While an “unjust aggressor” could be thwarted, the problem cannot be resolved solely through a military response, Francis said. Speaking in an overwhelmingly Muslim country which has a tiny but culturally significant Christian minority, the pope pointedly said all faiths should share the same rights. “It is essential that all citizens — Muslim, Jewish and Christian — both in the provision and practice of the law, enjoy the same rights and respect the same duties.”

Turkey’s own Christian community is tiny — just 80,000 in a country of some 75 million Muslims — but also extremely mixed, consisting of Armenians, Greek Orthodox, Franco-Levantines, Syriac Orthodox and Chaldeans. Erdogan — long been accused by opponents of seeking to erode Turkey’s secular foundations with creeping Islamisation — chose the occasion to make a characteristically strong-worded warning against growing Islamophobia in the world. “Islamophobia is rising seriously and rapidly.

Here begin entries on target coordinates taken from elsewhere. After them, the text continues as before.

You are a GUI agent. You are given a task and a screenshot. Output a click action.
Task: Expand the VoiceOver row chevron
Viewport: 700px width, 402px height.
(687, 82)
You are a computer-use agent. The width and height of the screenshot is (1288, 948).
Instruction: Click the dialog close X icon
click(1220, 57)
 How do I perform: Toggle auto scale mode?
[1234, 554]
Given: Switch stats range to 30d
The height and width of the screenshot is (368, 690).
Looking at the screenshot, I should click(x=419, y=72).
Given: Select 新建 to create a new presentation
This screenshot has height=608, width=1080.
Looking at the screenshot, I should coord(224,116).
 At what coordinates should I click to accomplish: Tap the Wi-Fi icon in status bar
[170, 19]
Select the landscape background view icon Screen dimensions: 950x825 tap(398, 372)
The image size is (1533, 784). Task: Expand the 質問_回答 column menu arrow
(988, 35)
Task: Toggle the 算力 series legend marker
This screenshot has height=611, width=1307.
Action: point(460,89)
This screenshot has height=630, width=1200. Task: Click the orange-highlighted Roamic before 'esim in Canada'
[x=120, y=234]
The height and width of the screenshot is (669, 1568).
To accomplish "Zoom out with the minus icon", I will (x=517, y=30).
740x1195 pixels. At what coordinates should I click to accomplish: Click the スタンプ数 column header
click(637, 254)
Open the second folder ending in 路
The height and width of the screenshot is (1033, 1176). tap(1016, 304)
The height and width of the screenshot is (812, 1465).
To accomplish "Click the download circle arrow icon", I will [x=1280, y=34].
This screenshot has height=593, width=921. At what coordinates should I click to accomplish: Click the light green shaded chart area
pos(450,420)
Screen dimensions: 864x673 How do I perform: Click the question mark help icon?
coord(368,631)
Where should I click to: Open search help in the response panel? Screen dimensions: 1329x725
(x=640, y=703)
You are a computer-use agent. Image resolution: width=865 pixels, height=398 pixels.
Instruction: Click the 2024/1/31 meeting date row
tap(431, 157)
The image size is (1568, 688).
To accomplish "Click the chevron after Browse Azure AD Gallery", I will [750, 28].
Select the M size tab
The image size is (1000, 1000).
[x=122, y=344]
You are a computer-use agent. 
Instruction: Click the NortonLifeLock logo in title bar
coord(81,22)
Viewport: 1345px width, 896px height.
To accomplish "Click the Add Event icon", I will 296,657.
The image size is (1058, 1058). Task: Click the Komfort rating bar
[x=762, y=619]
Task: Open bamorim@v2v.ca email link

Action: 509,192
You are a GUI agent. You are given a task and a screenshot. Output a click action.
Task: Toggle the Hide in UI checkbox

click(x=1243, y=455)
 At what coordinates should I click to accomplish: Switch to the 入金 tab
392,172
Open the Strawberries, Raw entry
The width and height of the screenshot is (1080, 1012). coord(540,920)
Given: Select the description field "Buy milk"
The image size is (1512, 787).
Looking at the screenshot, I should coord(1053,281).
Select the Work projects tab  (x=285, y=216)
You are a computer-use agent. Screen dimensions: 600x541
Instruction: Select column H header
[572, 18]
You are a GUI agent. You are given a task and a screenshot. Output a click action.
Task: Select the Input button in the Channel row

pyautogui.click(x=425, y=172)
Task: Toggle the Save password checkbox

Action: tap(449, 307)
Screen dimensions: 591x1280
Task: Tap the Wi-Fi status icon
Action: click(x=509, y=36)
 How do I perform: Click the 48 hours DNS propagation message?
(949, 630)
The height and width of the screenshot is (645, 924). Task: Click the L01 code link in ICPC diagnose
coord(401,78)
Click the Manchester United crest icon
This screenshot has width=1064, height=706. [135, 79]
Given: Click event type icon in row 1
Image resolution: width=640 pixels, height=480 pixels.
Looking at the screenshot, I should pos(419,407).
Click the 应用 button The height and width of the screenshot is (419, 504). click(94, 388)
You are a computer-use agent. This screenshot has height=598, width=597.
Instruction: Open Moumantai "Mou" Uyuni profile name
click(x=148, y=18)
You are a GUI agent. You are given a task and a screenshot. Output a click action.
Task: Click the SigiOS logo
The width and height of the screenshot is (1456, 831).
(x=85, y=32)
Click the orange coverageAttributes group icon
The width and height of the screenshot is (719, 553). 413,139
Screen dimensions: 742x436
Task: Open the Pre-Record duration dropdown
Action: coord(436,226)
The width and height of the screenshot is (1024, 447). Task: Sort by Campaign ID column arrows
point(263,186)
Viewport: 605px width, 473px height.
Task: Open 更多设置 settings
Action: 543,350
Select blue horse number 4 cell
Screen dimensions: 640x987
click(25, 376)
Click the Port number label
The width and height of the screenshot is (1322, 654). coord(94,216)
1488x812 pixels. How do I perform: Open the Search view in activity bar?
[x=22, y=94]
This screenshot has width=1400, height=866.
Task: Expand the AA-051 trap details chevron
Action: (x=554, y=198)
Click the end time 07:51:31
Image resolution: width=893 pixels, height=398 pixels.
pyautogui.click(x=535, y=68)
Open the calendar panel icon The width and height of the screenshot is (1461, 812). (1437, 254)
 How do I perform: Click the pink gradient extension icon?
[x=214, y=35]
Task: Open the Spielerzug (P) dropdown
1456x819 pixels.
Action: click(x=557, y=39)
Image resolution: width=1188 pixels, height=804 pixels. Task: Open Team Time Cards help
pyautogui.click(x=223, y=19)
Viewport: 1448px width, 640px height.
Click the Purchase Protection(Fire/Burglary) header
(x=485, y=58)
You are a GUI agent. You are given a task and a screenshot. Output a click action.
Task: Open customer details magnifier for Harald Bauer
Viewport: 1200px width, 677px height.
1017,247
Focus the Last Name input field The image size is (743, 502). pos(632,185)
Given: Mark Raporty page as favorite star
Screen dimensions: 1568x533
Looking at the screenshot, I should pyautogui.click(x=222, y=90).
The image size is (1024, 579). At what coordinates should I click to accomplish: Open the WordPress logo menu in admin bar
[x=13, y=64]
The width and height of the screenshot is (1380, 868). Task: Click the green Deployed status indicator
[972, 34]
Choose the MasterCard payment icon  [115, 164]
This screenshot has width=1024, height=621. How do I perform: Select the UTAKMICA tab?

We must work together against the threats weighing on our planet – – intolerance, racism and discrimination,” said Erdogan. He angrily accused the international community of “simply being spectators” in the face of the “state terror” of the regime of Syrian President Bashar al-Assad and Israel‘s bombardment of Gaza earlier this year. “There is a double standard and an injustice,” he said. Turkey’s top cleric Mehmet Gormez went even further in comments after his meeting with the pope, expressing concern that Islamophobic “paranoia that has already been spread among Western public opinion” was being used as a pretext for discrimination against Muslims.